Ce projet ira de pair avec la révision du code foncier et le lancement du projet de cadastre national pour identifier toutes les terres de notre pays, tracer les routes qui bordent les champs et les servitudes qui vont nécessairement avec le remembrement du foncier rural. Ce processus de transformation du milieu rural se fera avec les géomètres-experts ivoiriens, appuyés, s’il le faut, par leurs homologues internationaux. Cette activité mobilisera de nombreux ex combattants partout sur l’ensemble du territoire et pendant de longues années.
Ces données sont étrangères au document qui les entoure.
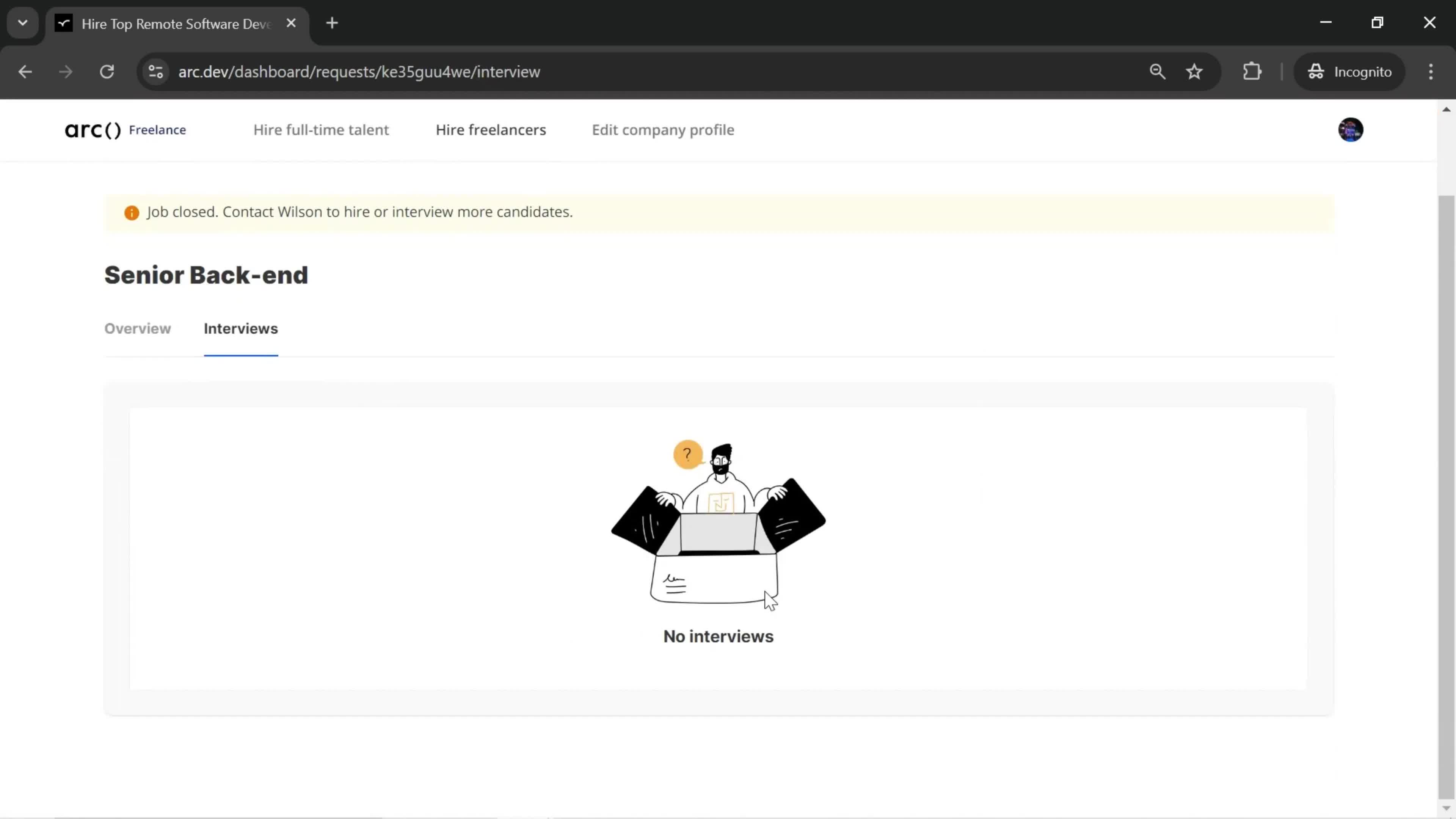
Task: Select the Interviews tab
Action: click(x=241, y=328)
Ce projet nécessite un gros budget, mais la Côte d’Ivoire peut le supporter, car les solutions et les moyens existent pour trouver les capitaux essentiels afin que notre pays devienne une place où il fera bon vivre. Réduisons le train de vie de l’Etat, arrêtons les surfacturations de ses grands chantiers, donnons nous une stratégie d’endettement plus responsable et soucieuse de générations à venir, privatisons par appels d’offres transparents des parties du patrimoine de l’Etat et cessons de courir après les éléphants blancs, alors les moyens de financement seront disponibles.
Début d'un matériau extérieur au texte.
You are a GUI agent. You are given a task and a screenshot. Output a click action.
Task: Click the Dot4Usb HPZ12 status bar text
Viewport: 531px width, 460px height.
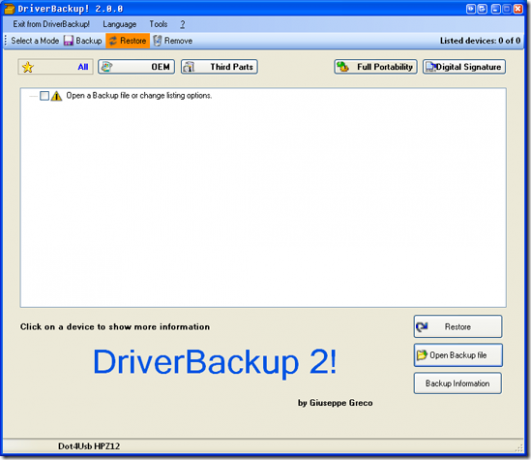click(89, 446)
L’avenir de la Côte d’Ivoire dépend de la vision qu’en auront ses dirigeants. Certains ont eu des visions de guerre et ont travaillé pour arriver à avoir celle-ci à tout prix, mais maintenant, l’heure de la paix a sonné et elle est demandée par toutes les populations. Les dirigeants de ce pays doivent partager leur rêve d’apaisement, qui ne laisse aucune place à la vengeance, à la revanche, à la violence ou à la haine. Si nous continuons dans la belligérance, notre sang de haine arrosera le sol de ce pays, tuant à jamais les fleurs de la croissance et du progrès social. Si nous croyons à la compassion et si nous voulons que la politique cesse d’être un métier dangereux, alors nous n’avons pas d’autre choix que de nous investir dans la réparation des dégâts que nous avons causés depuis de longues années à notre pays et à notre peuple.

Nous devons sortir de nos visions de court terme et voir le moyen et le long terme. Ce projet national de LIDER englobe tous les défis: la conciliation, l’emploi des jeunes, le travail collectif, l’insertion des ex-combattants, le développement rural pour un essor urbain et une interaction entre les régions. Les financements existent, il faut surtout vouloir les utiliser à bon escient, pour le bien des générations futures qui se bousculent déjà dans les écoles maternelles, primaires, les collèges et lycées, et non pour remplir les poches de sa famille, de son clan. L’avenir est déjà là, avec nous, dans le présent.

Ne me dites pas que ce projet est une utopie. Il est réalisable, si nous le voulons. Mais il est vrai qu’il nous demande un effort de dépassement de nos limites. En sommes nous capables ? Je crois que oui. Le temps de la paix, de bâtir, de savoir vivre ensemble est arrivé.